◆ Task goal:
Copy verbatim everything from the start of the entries down to the line containing "I want to click on y-tick-label: 800000, so", including that line.

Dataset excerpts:
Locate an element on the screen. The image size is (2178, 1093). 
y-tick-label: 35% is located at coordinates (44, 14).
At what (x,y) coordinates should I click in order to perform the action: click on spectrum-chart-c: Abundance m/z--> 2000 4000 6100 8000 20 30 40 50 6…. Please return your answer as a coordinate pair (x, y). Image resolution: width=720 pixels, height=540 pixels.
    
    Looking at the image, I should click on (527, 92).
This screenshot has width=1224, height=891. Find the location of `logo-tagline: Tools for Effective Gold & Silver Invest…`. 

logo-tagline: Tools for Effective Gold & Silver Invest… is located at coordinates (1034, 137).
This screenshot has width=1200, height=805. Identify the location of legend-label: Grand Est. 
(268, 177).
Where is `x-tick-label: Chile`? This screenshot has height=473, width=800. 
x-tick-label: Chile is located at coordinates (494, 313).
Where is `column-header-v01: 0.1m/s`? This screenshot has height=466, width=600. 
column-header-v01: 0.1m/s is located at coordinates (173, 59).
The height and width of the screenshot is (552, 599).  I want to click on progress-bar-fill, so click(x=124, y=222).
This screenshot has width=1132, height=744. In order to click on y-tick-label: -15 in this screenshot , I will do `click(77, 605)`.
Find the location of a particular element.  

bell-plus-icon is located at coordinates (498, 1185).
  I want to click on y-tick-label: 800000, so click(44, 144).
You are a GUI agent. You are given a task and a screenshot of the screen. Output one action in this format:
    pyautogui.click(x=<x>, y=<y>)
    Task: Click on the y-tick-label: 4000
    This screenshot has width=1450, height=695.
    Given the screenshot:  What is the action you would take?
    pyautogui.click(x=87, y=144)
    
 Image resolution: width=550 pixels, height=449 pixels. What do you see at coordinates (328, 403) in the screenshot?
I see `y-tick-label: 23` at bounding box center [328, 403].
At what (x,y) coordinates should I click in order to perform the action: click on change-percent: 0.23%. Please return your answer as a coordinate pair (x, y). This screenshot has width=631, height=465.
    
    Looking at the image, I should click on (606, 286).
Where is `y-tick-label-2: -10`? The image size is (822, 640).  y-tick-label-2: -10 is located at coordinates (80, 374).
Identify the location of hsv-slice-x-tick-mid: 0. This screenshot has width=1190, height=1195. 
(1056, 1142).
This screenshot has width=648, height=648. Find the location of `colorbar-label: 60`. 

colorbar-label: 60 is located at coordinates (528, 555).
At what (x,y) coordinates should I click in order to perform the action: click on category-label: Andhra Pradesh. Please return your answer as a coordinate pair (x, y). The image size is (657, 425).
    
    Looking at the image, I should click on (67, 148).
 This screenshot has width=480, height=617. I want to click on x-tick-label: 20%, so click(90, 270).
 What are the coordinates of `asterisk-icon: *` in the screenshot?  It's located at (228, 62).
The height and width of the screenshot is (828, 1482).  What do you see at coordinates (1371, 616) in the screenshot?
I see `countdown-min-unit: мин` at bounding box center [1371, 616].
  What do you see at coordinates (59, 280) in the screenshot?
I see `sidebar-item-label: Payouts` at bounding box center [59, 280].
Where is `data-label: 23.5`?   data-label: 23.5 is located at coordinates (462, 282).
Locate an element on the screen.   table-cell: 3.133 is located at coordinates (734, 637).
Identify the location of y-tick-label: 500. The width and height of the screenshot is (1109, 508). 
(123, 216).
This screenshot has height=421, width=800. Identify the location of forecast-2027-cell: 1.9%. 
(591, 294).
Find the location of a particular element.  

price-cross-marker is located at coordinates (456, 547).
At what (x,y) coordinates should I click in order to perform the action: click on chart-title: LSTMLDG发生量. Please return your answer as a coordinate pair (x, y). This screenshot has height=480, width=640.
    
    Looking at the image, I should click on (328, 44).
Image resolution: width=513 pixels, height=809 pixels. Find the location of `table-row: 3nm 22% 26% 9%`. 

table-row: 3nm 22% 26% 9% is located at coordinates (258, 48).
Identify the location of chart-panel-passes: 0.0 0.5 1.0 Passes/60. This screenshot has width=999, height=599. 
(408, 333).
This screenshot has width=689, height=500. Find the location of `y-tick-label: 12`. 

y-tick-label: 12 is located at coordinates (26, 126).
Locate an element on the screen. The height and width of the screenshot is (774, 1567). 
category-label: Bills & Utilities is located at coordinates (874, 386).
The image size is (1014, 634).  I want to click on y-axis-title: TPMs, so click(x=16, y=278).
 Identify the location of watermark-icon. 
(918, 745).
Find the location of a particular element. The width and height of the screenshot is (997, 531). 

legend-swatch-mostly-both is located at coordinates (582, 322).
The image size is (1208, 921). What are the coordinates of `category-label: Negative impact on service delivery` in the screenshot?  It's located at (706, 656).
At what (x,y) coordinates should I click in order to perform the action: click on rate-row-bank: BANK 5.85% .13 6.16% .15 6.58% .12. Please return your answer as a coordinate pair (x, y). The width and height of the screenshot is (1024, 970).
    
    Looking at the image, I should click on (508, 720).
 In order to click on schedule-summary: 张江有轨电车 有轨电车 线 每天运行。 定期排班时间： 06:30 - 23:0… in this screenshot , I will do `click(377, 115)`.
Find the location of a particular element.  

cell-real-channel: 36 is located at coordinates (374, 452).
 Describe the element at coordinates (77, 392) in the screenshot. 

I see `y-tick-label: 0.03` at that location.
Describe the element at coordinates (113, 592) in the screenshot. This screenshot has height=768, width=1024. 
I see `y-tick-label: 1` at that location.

◆ Answer to this task:
Locate an element on the screen. The image size is (2178, 1093). 
y-tick-label: 35% is located at coordinates (44, 14).
At what (x,y) coordinates should I click in order to perform the action: click on spectrum-chart-c: Abundance m/z--> 2000 4000 6100 8000 20 30 40 50 6…. Please return your answer as a coordinate pair (x, y). Image resolution: width=720 pixels, height=540 pixels.
    
    Looking at the image, I should click on (527, 92).
This screenshot has width=1224, height=891. Find the location of `logo-tagline: Tools for Effective Gold & Silver Invest…`. 

logo-tagline: Tools for Effective Gold & Silver Invest… is located at coordinates (1034, 137).
This screenshot has width=1200, height=805. Identify the location of legend-label: Grand Est. 
(268, 177).
Where is `x-tick-label: Chile`? This screenshot has height=473, width=800. 
x-tick-label: Chile is located at coordinates (494, 313).
Where is `column-header-v01: 0.1m/s`? This screenshot has height=466, width=600. 
column-header-v01: 0.1m/s is located at coordinates (173, 59).
The height and width of the screenshot is (552, 599).  I want to click on progress-bar-fill, so click(x=124, y=222).
This screenshot has width=1132, height=744. In order to click on y-tick-label: -15 in this screenshot , I will do `click(77, 605)`.
Find the location of a particular element.  

bell-plus-icon is located at coordinates (498, 1185).
  I want to click on y-tick-label: 800000, so click(44, 144).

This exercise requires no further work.